| What you should do |
Every record below needs to be retyped exactly as it appears.

| Extracted entries |
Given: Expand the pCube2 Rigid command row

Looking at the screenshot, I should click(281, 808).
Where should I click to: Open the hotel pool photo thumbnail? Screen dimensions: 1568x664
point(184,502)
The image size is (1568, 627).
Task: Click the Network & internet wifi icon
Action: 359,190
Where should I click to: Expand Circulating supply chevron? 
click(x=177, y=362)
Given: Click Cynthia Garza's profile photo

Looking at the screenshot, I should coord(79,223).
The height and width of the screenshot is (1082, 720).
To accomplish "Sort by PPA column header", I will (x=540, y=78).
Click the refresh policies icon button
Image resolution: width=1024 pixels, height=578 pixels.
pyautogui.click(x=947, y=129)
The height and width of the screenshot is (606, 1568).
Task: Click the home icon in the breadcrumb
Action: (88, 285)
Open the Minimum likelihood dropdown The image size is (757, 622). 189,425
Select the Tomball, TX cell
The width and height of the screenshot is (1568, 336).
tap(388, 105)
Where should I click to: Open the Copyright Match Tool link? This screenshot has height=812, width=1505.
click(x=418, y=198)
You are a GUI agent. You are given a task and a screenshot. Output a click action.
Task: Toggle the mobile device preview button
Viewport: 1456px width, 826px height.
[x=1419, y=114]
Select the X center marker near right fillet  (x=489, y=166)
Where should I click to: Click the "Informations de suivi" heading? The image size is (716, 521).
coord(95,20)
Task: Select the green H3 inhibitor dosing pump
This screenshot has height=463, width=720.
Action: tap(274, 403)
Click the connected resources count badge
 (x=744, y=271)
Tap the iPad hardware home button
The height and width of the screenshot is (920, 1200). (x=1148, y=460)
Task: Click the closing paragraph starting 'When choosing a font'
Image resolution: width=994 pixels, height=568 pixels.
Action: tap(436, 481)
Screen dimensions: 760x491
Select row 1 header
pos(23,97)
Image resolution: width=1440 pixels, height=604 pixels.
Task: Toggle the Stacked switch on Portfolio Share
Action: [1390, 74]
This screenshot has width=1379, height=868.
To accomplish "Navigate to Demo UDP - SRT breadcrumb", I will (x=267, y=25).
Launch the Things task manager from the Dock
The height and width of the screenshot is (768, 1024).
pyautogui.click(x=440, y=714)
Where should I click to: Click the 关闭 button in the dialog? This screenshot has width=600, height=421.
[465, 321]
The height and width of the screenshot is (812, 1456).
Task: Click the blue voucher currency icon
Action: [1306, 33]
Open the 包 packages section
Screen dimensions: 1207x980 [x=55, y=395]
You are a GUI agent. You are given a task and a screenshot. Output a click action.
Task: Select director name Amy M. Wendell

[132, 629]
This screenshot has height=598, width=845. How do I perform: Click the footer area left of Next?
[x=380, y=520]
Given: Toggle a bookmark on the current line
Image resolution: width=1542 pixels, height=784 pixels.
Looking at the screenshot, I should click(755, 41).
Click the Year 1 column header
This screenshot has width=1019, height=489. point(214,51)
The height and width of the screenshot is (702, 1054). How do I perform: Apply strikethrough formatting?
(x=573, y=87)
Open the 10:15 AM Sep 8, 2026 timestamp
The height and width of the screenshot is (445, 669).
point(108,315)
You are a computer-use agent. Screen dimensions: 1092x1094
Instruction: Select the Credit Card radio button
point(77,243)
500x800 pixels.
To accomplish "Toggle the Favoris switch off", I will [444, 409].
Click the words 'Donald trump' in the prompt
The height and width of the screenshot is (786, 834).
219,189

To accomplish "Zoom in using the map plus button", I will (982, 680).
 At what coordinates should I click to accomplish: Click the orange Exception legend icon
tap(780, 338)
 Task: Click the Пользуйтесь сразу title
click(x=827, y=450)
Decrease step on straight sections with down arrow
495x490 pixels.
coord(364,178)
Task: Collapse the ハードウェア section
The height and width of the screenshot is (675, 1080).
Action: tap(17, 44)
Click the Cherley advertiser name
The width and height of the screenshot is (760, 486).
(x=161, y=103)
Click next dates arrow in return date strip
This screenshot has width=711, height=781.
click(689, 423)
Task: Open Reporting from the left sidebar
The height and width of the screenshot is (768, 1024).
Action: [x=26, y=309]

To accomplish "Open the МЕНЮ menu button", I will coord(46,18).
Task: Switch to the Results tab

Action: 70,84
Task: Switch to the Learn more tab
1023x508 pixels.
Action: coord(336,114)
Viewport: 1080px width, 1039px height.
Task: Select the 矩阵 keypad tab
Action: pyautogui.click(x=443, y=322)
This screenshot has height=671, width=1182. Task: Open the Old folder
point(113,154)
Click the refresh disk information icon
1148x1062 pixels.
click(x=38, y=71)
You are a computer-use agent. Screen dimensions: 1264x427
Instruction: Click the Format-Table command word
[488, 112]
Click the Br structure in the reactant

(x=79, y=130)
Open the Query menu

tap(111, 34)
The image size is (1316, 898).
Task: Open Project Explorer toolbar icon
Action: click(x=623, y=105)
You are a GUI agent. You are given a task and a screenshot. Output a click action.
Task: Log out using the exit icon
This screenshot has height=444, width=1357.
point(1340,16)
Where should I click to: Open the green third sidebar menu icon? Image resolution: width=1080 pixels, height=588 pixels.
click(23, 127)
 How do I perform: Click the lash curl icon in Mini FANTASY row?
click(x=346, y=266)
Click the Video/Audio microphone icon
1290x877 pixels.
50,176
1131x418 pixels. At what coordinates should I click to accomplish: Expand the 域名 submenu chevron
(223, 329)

| Output |
Given: Expand the pCube2 Rigid command row

Looking at the screenshot, I should click(281, 808).
Where should I click to: Open the hotel pool photo thumbnail? Screen dimensions: 1568x664
point(184,502)
The image size is (1568, 627).
Task: Click the Network & internet wifi icon
Action: 359,190
Where should I click to: Expand Circulating supply chevron? 
click(x=177, y=362)
Given: Click Cynthia Garza's profile photo

Looking at the screenshot, I should coord(79,223).
The height and width of the screenshot is (1082, 720).
To accomplish "Sort by PPA column header", I will (x=540, y=78).
Click the refresh policies icon button
Image resolution: width=1024 pixels, height=578 pixels.
pyautogui.click(x=947, y=129)
The height and width of the screenshot is (606, 1568).
Task: Click the home icon in the breadcrumb
Action: (88, 285)
Open the Minimum likelihood dropdown The image size is (757, 622). 189,425
Select the Tomball, TX cell
The width and height of the screenshot is (1568, 336).
tap(388, 105)
Where should I click to: Open the Copyright Match Tool link? This screenshot has height=812, width=1505.
click(x=418, y=198)
You are a GUI agent. You are given a task and a screenshot. Output a click action.
Task: Toggle the mobile device preview button
Viewport: 1456px width, 826px height.
[x=1419, y=114]
Select the X center marker near right fillet  (x=489, y=166)
Where should I click to: Click the "Informations de suivi" heading? The image size is (716, 521).
coord(95,20)
Task: Select the green H3 inhibitor dosing pump
This screenshot has height=463, width=720.
Action: tap(274, 403)
Click the connected resources count badge
 (x=744, y=271)
Tap the iPad hardware home button
The height and width of the screenshot is (920, 1200). (x=1148, y=460)
Task: Click the closing paragraph starting 'When choosing a font'
Image resolution: width=994 pixels, height=568 pixels.
Action: tap(436, 481)
Screen dimensions: 760x491
Select row 1 header
pos(23,97)
Image resolution: width=1440 pixels, height=604 pixels.
Task: Toggle the Stacked switch on Portfolio Share
Action: [1390, 74]
This screenshot has width=1379, height=868.
To accomplish "Navigate to Demo UDP - SRT breadcrumb", I will (x=267, y=25).
Launch the Things task manager from the Dock
The height and width of the screenshot is (768, 1024).
pyautogui.click(x=440, y=714)
Where should I click to: Click the 关闭 button in the dialog? This screenshot has width=600, height=421.
[465, 321]
The height and width of the screenshot is (812, 1456).
Task: Click the blue voucher currency icon
Action: [1306, 33]
Open the 包 packages section
Screen dimensions: 1207x980 [x=55, y=395]
You are a GUI agent. You are given a task and a screenshot. Output a click action.
Task: Select director name Amy M. Wendell

[132, 629]
This screenshot has height=598, width=845. How do I perform: Click the footer area left of Next?
[x=380, y=520]
Given: Toggle a bookmark on the current line
Image resolution: width=1542 pixels, height=784 pixels.
Looking at the screenshot, I should click(755, 41).
Click the Year 1 column header
This screenshot has width=1019, height=489. point(214,51)
The height and width of the screenshot is (702, 1054). How do I perform: Apply strikethrough formatting?
(x=573, y=87)
Open the 10:15 AM Sep 8, 2026 timestamp
The height and width of the screenshot is (445, 669).
point(108,315)
You are a computer-use agent. Screen dimensions: 1092x1094
Instruction: Select the Credit Card radio button
point(77,243)
500x800 pixels.
To accomplish "Toggle the Favoris switch off", I will [444, 409].
Click the words 'Donald trump' in the prompt
The height and width of the screenshot is (786, 834).
219,189

To accomplish "Zoom in using the map plus button", I will (982, 680).
 At what coordinates should I click to accomplish: Click the orange Exception legend icon
tap(780, 338)
 Task: Click the Пользуйтесь сразу title
click(x=827, y=450)
Decrease step on straight sections with down arrow
495x490 pixels.
coord(364,178)
Task: Collapse the ハードウェア section
The height and width of the screenshot is (675, 1080).
Action: tap(17, 44)
Click the Cherley advertiser name
The width and height of the screenshot is (760, 486).
(x=161, y=103)
Click next dates arrow in return date strip
This screenshot has width=711, height=781.
click(689, 423)
Task: Open Reporting from the left sidebar
The height and width of the screenshot is (768, 1024).
Action: [x=26, y=309]

To accomplish "Open the МЕНЮ menu button", I will coord(46,18).
Task: Switch to the Results tab

Action: 70,84
Task: Switch to the Learn more tab
1023x508 pixels.
Action: coord(336,114)
Viewport: 1080px width, 1039px height.
Task: Select the 矩阵 keypad tab
Action: pyautogui.click(x=443, y=322)
This screenshot has height=671, width=1182. Task: Open the Old folder
point(113,154)
Click the refresh disk information icon
1148x1062 pixels.
click(x=38, y=71)
You are a computer-use agent. Screen dimensions: 1264x427
Instruction: Click the Format-Table command word
[488, 112]
Click the Br structure in the reactant

(x=79, y=130)
Open the Query menu

tap(111, 34)
The image size is (1316, 898).
Task: Open Project Explorer toolbar icon
Action: click(x=623, y=105)
You are a GUI agent. You are given a task and a screenshot. Output a click action.
Task: Log out using the exit icon
This screenshot has height=444, width=1357.
point(1340,16)
Where should I click to: Open the green third sidebar menu icon? Image resolution: width=1080 pixels, height=588 pixels.
click(23, 127)
 How do I perform: Click the lash curl icon in Mini FANTASY row?
click(x=346, y=266)
Click the Video/Audio microphone icon
1290x877 pixels.
50,176
1131x418 pixels. At what coordinates should I click to accomplish: Expand the 域名 submenu chevron
(223, 329)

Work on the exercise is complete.